# Lecture 2 - DSAI510 Data Science

# Data Types in Python

Understanding data types is crucial in data science for efficient data processing, analysis, and modeling. Data in Python can be classified into:
- Numeric (int or float)
- Categorical
- DateTime
- String (text)
- Boolean (True or False)

Numbers in some context may be a categorical value rather than numeric value. For example, age is a numeric data type because it represents a quantifiable amount with inherent ordinality (e.g., 25 years is older than 24 years). However, numbers like 1, 2, 3, ... written on boxes to label them do not represent a quantifiable amount or inherent ordinality in the context of the boxes' contents. In this scenario, even though the labels are numbers, they act as identifiers or names for the boxes.
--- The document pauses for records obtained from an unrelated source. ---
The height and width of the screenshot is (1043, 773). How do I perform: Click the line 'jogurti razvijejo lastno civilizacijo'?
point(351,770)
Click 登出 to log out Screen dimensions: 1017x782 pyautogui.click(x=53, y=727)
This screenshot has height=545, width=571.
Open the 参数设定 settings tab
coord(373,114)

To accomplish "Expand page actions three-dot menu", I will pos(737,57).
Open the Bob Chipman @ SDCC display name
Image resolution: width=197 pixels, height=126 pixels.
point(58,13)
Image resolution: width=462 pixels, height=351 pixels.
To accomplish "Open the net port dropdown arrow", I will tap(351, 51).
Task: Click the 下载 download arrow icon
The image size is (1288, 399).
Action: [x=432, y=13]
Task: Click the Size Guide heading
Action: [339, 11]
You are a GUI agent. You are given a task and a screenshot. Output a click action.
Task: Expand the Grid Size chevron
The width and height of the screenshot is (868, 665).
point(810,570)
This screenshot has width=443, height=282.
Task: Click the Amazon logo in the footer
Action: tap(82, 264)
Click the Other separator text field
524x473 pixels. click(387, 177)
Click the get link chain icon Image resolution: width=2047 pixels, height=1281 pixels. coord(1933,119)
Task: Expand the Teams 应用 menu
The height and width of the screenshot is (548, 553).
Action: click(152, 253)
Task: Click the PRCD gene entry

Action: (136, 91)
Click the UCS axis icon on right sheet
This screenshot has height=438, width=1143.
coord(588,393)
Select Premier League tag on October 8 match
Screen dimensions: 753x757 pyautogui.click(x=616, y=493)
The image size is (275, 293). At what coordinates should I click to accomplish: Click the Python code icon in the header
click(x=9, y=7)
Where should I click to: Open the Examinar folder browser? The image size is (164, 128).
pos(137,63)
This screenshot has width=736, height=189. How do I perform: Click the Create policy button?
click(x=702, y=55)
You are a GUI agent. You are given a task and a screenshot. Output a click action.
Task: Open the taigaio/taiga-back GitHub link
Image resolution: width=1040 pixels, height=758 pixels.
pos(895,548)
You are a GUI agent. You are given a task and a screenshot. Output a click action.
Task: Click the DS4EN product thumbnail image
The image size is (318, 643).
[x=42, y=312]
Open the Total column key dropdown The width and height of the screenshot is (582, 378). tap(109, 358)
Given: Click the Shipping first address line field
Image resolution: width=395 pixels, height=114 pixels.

Thus, these numbers 1, 2, 3, ... on the boxes are of a categorical type. The key distinction here is the context in which the numbers are used. In the case of age, the numbers have a clear ordinal and quantitative meaning. In the case of box labels, the numbers are merely identifiers and don't imply any ordinality or quantity about the boxes' contents. 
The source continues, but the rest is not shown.